My question is why? Can somebody show me where in the derivation of the least squares fitting formula the assumption of normally-distributed data must be made, and/or why least squares fitting breaks down if the data are not so-distributed? As an example of why I am confused, here is a derivation of least squares fitting (in the linear case), and I cannot figure out where the assumption of being normally distributed comes in.
Same question for least squares fitting.
Thank you!
Define the data set to be a sequence $\{(Y_i, X_i)\}_{i=1}^n$ of pairs of real numbers. Fitting a line to this sequence amounts to finding $\theta = (\alpha, \beta) \in \mathbb R^2$ such that the equation $Y_i = \alpha X_i + \beta$ "captures" the relationship between each $Y_i$ and $X_i$ for each $i$ in some sense. But in what sense? One way to make this question meaningful is to assume a statistical model. Namely, assume that, for each $i$, $$Y_i = \alpha X_i + \beta + e_i,$$ where each $e_i$ is a random variable with known distribution. In other words, assume that each $X_i$ is a deterministic variable and that $Y_i$ is related to $X_i$ in a linear but "noisy" way. Under this assumption, the question of finding $\theta$ can be cast as a question of finding the $\theta$ that maximizes the "likelihood" that $\{(Y_i, X_i)\}_{i=1}^n$ was observed given that $\theta$ was the parameter of the above statistical model.
One way to define likelihood is by use of a conditional probability density function (p.d.f.), which we denote by $f(Y_i \; | \; X_i, \theta)$ for each $i$. (I use this notation to emphasize that $X_i$ is deterministic, so it admits no useful notion of probability density. Each $X_i$ will instead play a role in parametrizing the distribution of $Y_i$.) For example, if each $e_i$ is a normal random variable with zero mean and variance $\sigma^2$, and the $e_i$ are all mutually independent, then the $Y_i$ are also independent normal variables with variance $\sigma^2$, but each $Y_i$ has a mean of $\alpha X_i + \beta$. Hence, we may define the likelihood of the data to be the following joint conditional p.d.f.: \begin{align*} \ell((Y,X); \theta) &= \prod_{i=1}^n f(Y_i \; | \; X_i, \theta) \\ &= \frac{1}{(2\pi)^{n/2}\sigma^n}\exp\left(\frac{-1}{2\sigma^2}\left(\sum_{i=1}^n(Y_i - \alpha X_i - \beta)^2\right)\right). \end{align*} Note that the mutual independence of $e_i$ was essential for writing this formula, for otherwise the joint conditional p.d.f. would not factorize in the first step above.

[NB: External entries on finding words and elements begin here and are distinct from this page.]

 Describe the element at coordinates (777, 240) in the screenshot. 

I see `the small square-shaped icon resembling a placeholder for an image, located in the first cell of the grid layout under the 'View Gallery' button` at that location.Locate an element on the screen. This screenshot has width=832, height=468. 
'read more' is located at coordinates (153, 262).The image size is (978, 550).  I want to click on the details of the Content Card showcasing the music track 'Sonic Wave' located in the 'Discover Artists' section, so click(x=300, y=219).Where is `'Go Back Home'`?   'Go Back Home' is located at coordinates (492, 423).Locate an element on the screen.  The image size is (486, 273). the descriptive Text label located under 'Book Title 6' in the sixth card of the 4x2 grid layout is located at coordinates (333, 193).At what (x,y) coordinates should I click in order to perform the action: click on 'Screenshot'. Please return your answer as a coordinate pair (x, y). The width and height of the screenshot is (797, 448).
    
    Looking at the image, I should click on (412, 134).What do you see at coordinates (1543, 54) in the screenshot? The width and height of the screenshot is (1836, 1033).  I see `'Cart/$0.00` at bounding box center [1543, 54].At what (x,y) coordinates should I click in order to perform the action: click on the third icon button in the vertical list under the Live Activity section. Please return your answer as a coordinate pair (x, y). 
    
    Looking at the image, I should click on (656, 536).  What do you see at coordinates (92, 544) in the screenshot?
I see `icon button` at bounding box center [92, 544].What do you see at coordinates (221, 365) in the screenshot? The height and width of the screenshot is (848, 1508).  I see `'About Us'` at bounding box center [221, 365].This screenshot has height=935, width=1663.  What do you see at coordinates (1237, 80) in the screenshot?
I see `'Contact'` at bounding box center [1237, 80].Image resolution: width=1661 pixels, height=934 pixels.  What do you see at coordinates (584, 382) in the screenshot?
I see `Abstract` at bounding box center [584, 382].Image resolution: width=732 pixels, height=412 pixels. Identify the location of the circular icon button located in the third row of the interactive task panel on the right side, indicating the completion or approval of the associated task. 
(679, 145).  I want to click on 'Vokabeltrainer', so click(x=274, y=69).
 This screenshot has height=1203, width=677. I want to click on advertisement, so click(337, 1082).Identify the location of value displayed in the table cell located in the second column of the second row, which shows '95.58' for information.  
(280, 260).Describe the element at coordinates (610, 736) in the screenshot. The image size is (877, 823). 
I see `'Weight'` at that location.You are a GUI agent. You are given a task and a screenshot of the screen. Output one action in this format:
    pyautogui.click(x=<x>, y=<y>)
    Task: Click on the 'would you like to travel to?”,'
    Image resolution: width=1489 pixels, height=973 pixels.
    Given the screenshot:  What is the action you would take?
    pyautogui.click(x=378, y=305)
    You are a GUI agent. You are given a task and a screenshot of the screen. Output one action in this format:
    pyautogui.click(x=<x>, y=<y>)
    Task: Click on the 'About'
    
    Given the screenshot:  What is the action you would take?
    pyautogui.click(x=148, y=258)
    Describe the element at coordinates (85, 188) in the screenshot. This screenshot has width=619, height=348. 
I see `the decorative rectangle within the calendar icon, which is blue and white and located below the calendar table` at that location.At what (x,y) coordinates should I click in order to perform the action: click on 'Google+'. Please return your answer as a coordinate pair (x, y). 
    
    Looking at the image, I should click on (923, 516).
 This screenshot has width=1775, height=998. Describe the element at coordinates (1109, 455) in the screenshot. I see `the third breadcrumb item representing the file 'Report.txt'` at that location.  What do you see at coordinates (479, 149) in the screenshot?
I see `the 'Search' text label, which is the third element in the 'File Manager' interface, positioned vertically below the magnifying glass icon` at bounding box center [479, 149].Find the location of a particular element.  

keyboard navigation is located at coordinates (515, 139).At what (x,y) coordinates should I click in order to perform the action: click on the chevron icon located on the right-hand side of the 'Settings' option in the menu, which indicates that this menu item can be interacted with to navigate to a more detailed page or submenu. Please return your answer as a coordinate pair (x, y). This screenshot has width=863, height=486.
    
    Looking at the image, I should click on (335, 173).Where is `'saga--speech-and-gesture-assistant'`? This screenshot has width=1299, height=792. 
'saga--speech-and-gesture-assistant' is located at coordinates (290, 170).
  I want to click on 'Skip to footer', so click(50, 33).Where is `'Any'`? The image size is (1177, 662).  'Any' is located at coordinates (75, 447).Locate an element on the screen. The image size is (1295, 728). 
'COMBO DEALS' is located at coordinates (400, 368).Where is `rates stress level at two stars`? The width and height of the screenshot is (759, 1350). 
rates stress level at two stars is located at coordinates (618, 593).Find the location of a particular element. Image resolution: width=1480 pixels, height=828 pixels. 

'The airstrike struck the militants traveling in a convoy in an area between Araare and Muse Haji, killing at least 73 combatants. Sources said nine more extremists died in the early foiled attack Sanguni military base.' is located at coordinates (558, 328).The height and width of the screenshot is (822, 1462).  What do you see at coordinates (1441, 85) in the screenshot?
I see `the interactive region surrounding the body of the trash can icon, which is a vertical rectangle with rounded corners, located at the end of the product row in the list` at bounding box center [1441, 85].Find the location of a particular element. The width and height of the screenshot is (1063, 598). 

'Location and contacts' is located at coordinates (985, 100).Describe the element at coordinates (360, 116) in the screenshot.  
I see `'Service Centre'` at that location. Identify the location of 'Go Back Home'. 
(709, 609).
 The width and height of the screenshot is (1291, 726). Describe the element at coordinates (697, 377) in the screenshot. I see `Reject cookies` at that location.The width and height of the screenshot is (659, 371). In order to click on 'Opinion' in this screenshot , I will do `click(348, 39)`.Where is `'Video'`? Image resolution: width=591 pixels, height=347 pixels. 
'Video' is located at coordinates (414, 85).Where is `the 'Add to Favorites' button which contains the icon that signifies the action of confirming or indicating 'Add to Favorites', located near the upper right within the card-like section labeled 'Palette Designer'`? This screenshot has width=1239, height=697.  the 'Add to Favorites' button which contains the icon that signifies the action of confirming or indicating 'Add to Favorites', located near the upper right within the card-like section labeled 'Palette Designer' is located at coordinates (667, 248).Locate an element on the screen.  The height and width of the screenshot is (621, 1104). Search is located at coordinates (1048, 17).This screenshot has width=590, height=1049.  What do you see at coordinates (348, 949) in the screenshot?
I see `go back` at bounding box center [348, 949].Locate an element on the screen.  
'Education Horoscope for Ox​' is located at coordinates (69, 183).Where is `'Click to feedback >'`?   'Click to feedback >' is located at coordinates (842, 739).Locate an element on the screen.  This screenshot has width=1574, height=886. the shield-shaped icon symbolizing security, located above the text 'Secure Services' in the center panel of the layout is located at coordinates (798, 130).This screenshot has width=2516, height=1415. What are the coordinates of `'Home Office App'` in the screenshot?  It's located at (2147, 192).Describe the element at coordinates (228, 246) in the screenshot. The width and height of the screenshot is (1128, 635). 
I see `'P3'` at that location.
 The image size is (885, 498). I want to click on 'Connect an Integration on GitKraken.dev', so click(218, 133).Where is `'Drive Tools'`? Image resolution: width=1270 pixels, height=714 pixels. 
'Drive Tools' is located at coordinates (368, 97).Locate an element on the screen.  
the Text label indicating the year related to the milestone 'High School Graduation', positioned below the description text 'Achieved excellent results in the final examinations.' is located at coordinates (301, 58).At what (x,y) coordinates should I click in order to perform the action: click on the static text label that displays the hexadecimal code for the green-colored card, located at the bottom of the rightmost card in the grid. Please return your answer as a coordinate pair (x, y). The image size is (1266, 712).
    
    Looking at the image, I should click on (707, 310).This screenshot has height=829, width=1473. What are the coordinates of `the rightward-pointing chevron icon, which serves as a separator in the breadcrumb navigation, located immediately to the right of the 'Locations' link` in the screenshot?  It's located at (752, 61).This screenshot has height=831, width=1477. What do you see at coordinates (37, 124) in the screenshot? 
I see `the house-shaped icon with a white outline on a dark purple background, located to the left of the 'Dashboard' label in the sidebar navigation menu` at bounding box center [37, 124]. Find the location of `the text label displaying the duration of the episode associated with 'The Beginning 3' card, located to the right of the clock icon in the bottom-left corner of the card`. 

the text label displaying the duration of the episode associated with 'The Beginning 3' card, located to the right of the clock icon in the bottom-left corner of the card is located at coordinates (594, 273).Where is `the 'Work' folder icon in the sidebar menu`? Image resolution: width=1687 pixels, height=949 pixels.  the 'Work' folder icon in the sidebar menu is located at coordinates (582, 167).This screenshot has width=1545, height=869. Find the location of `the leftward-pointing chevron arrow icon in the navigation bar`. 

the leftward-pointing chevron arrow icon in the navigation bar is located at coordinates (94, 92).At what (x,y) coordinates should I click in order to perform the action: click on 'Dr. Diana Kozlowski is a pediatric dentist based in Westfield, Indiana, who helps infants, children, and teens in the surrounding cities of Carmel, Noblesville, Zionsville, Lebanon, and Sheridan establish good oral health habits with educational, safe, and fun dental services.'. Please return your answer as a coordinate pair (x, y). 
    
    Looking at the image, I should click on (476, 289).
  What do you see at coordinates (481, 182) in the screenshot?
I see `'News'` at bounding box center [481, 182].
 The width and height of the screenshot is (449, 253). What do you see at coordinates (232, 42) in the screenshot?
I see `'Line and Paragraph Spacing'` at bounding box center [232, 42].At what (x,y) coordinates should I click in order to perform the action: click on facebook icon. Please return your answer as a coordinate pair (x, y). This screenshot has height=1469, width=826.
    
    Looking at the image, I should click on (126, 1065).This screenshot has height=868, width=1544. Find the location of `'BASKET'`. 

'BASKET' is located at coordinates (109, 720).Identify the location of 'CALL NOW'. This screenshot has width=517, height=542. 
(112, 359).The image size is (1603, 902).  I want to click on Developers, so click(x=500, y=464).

Clearly, maximizing this likelihood function over $\theta$ is equivalent to minimizing $$\sum_{i=1}^n(Y_i - \alpha X_i - \beta)^2$$ over $\theta$. (Again, keep in mind that $\theta = (\alpha, \beta)$.) This last expression is the square-error formula used in least-squares fitting. The qualifier "least" implies that we're minimizing this formula (or, equivalently, maximizing the above likelihood formula). This equivalence between minimizing square-error and maximizing likelihood could only be shown because the $e_i$ in the statistical model are i.i.d. normally distributed with zero mean and finite variance. Hence, the normality assumption is essential in motivating the use of least-squares fitting from a statistical standpoint. However, as mentioned by Pantelis Sopasakis in the comments, it is not essential to the actual computation of $\theta$, which is the focus of the derivations in the link you posted.